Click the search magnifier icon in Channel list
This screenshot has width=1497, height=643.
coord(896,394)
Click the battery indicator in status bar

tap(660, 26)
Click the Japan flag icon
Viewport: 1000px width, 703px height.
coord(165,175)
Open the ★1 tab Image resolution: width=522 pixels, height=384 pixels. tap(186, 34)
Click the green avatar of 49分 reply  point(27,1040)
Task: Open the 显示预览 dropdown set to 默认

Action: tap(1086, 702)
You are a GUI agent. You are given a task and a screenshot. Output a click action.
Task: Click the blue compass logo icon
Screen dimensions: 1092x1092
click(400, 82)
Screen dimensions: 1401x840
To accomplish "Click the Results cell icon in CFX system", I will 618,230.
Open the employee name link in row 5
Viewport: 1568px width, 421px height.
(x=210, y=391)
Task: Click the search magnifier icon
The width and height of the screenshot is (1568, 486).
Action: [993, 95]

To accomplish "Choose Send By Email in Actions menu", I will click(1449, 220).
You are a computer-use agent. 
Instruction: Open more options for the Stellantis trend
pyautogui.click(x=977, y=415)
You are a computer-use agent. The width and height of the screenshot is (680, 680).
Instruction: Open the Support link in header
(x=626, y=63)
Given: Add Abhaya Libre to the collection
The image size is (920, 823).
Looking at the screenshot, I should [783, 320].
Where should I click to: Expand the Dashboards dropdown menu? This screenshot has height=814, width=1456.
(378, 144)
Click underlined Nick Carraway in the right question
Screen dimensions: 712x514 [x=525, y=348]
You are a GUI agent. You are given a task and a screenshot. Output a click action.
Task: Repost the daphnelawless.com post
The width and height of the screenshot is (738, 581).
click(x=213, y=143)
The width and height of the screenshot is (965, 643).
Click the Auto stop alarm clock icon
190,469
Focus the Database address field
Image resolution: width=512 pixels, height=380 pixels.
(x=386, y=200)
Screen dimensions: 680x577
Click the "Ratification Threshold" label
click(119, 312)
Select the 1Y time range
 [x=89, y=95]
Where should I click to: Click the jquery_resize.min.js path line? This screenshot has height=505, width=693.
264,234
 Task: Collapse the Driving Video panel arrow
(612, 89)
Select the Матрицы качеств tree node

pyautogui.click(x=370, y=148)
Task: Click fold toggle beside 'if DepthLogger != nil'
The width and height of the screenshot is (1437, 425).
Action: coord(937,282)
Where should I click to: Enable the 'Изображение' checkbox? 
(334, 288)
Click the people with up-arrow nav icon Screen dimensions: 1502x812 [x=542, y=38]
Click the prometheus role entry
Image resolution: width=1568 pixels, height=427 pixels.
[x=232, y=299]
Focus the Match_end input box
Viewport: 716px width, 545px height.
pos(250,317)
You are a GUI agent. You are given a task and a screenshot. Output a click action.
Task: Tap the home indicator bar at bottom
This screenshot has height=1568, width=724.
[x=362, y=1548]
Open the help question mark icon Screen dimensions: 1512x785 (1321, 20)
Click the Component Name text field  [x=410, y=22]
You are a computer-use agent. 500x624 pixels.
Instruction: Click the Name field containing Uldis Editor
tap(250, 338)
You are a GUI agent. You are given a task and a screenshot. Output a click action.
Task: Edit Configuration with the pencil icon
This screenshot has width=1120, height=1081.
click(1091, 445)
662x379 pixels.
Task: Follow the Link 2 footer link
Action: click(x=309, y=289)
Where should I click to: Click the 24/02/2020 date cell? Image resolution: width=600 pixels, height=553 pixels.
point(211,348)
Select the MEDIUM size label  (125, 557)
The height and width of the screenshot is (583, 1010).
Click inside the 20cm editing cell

YOUR INSTRUCTIONS: Could you retype the whole listing above without altering a word?

THE ANSWER:
Click the search magnifier icon in Channel list
This screenshot has width=1497, height=643.
coord(896,394)
Click the battery indicator in status bar

tap(660, 26)
Click the Japan flag icon
Viewport: 1000px width, 703px height.
coord(165,175)
Open the ★1 tab Image resolution: width=522 pixels, height=384 pixels. tap(186, 34)
Click the green avatar of 49分 reply  point(27,1040)
Task: Open the 显示预览 dropdown set to 默认

Action: tap(1086, 702)
You are a GUI agent. You are given a task and a screenshot. Output a click action.
Task: Click the blue compass logo icon
Screen dimensions: 1092x1092
click(400, 82)
Screen dimensions: 1401x840
To accomplish "Click the Results cell icon in CFX system", I will 618,230.
Open the employee name link in row 5
Viewport: 1568px width, 421px height.
(x=210, y=391)
Task: Click the search magnifier icon
The width and height of the screenshot is (1568, 486).
Action: [993, 95]

To accomplish "Choose Send By Email in Actions menu", I will click(1449, 220).
You are a computer-use agent. 
Instruction: Open more options for the Stellantis trend
pyautogui.click(x=977, y=415)
You are a computer-use agent. The width and height of the screenshot is (680, 680).
Instruction: Open the Support link in header
(x=626, y=63)
Given: Add Abhaya Libre to the collection
The image size is (920, 823).
Looking at the screenshot, I should [783, 320].
Where should I click to: Expand the Dashboards dropdown menu? This screenshot has height=814, width=1456.
(378, 144)
Click underlined Nick Carraway in the right question
Screen dimensions: 712x514 [x=525, y=348]
You are a GUI agent. You are given a task and a screenshot. Output a click action.
Task: Repost the daphnelawless.com post
The width and height of the screenshot is (738, 581).
click(x=213, y=143)
The width and height of the screenshot is (965, 643).
Click the Auto stop alarm clock icon
190,469
Focus the Database address field
Image resolution: width=512 pixels, height=380 pixels.
(x=386, y=200)
Screen dimensions: 680x577
Click the "Ratification Threshold" label
click(119, 312)
Select the 1Y time range
 [x=89, y=95]
Where should I click to: Click the jquery_resize.min.js path line? This screenshot has height=505, width=693.
264,234
 Task: Collapse the Driving Video panel arrow
(612, 89)
Select the Матрицы качеств tree node

pyautogui.click(x=370, y=148)
Task: Click fold toggle beside 'if DepthLogger != nil'
The width and height of the screenshot is (1437, 425).
Action: coord(937,282)
Where should I click to: Enable the 'Изображение' checkbox? 
(334, 288)
Click the people with up-arrow nav icon Screen dimensions: 1502x812 [x=542, y=38]
Click the prometheus role entry
Image resolution: width=1568 pixels, height=427 pixels.
[x=232, y=299]
Focus the Match_end input box
Viewport: 716px width, 545px height.
pos(250,317)
You are a GUI agent. You are given a task and a screenshot. Output a click action.
Task: Tap the home indicator bar at bottom
This screenshot has height=1568, width=724.
[x=362, y=1548]
Open the help question mark icon Screen dimensions: 1512x785 (1321, 20)
Click the Component Name text field  [x=410, y=22]
You are a computer-use agent. 500x624 pixels.
Instruction: Click the Name field containing Uldis Editor
tap(250, 338)
You are a GUI agent. You are given a task and a screenshot. Output a click action.
Task: Edit Configuration with the pencil icon
This screenshot has width=1120, height=1081.
click(1091, 445)
662x379 pixels.
Task: Follow the Link 2 footer link
Action: click(x=309, y=289)
Where should I click to: Click the 24/02/2020 date cell? Image resolution: width=600 pixels, height=553 pixels.
point(211,348)
Select the MEDIUM size label  (125, 557)
The height and width of the screenshot is (583, 1010).
Click inside the 20cm editing cell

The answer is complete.